- _Aim of the task_
Copy the stretch of the material from the line containing "This screenshot has" through the end of the material, leaving out the pictures.

- _Material provided_
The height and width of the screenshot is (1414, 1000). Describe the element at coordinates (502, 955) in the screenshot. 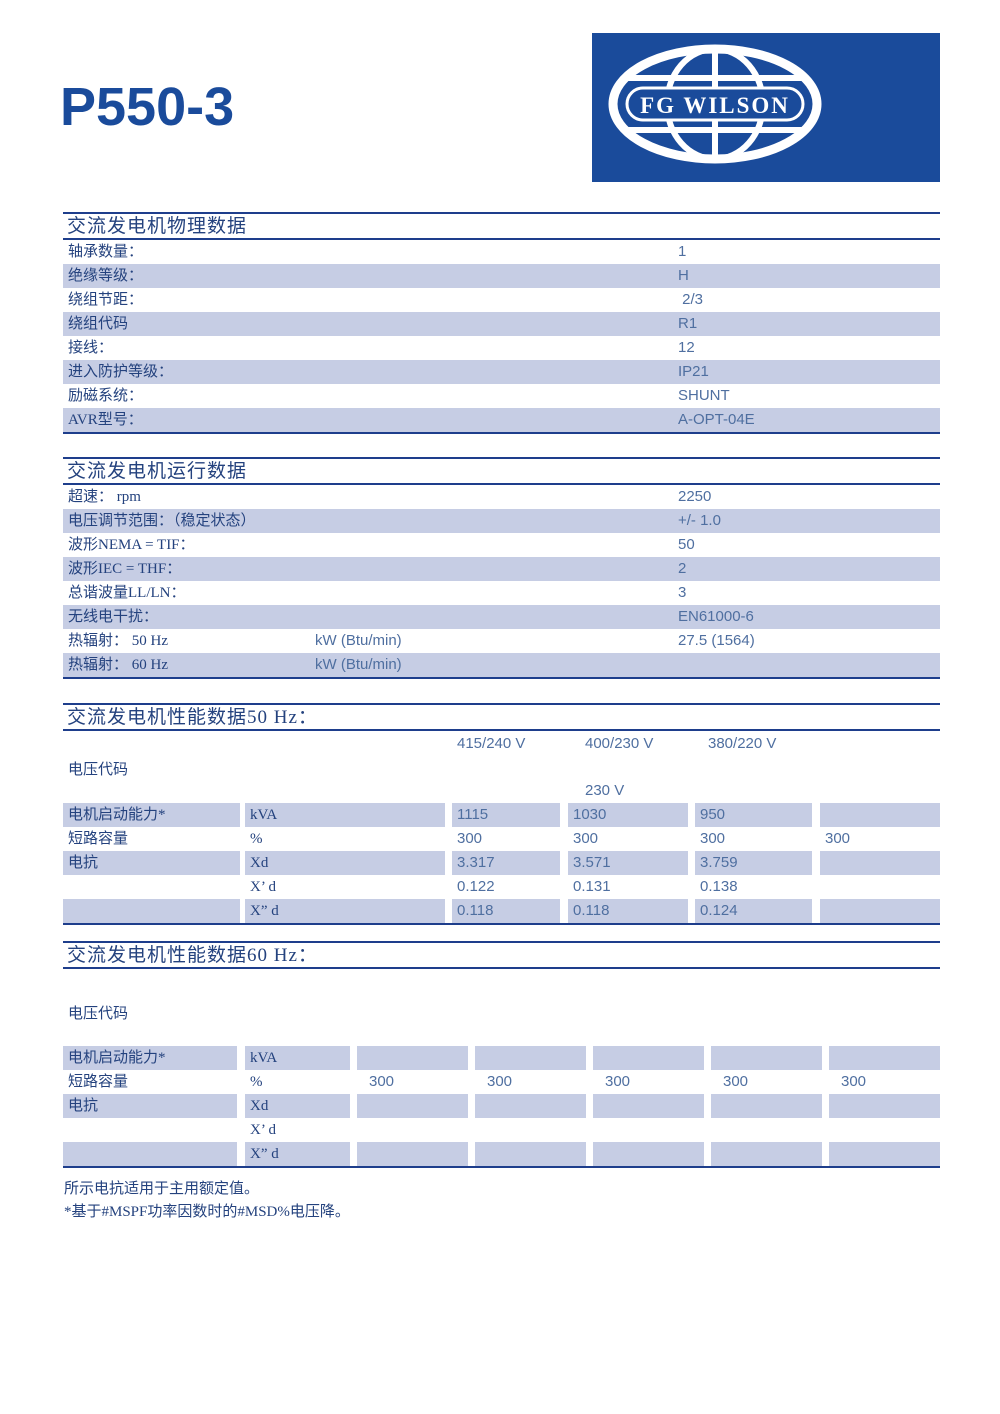

I see `section-title: 交流发电机性能数据60 Hz：` at that location.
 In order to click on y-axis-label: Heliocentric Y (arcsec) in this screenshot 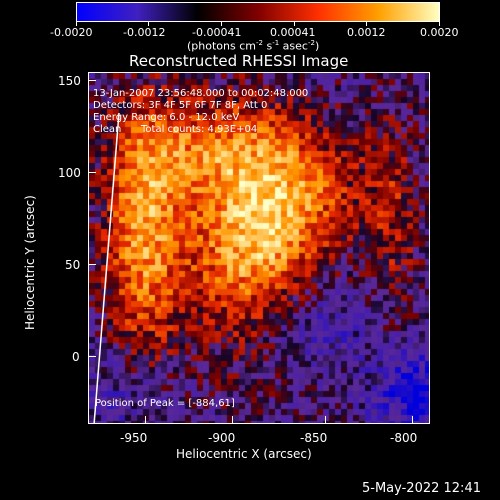, I will do `click(30, 262)`.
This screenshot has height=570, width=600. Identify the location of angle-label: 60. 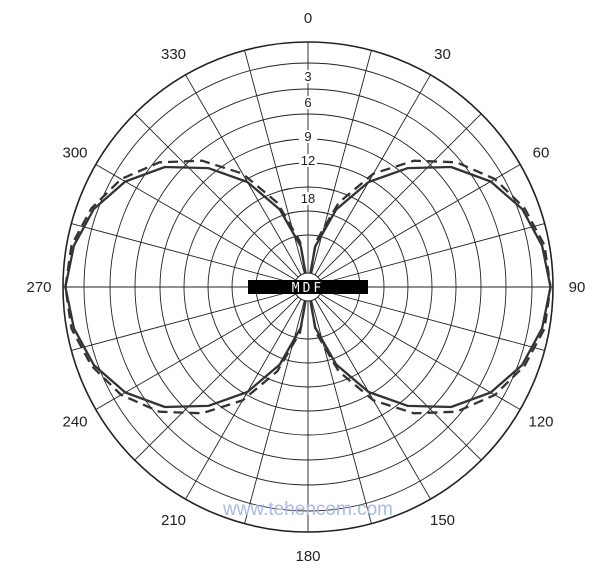
(542, 154).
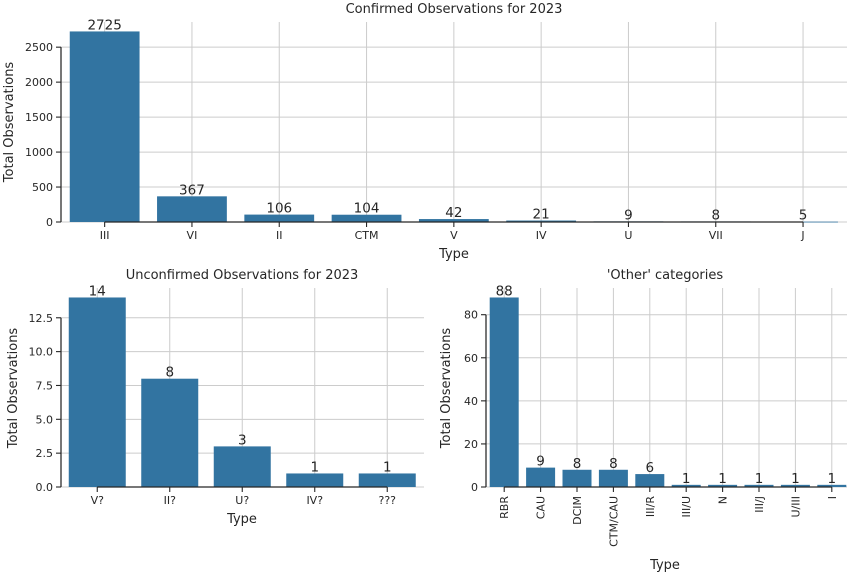 Image resolution: width=851 pixels, height=576 pixels. I want to click on bar-DCIM, so click(577, 478).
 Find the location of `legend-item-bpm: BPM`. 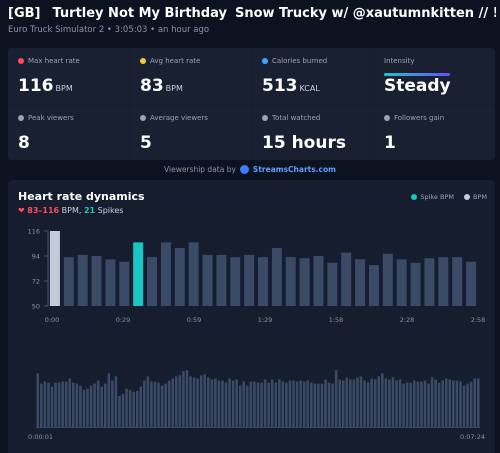

legend-item-bpm: BPM is located at coordinates (476, 197).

- _Answer section_
This screenshot has height=570, width=600. Identify the location of angle-label: 60. 
(542, 154).
 Image resolution: width=851 pixels, height=576 pixels. I want to click on bar-DCIM, so click(577, 478).
 Find the location of `legend-item-bpm: BPM`. 

legend-item-bpm: BPM is located at coordinates (476, 197).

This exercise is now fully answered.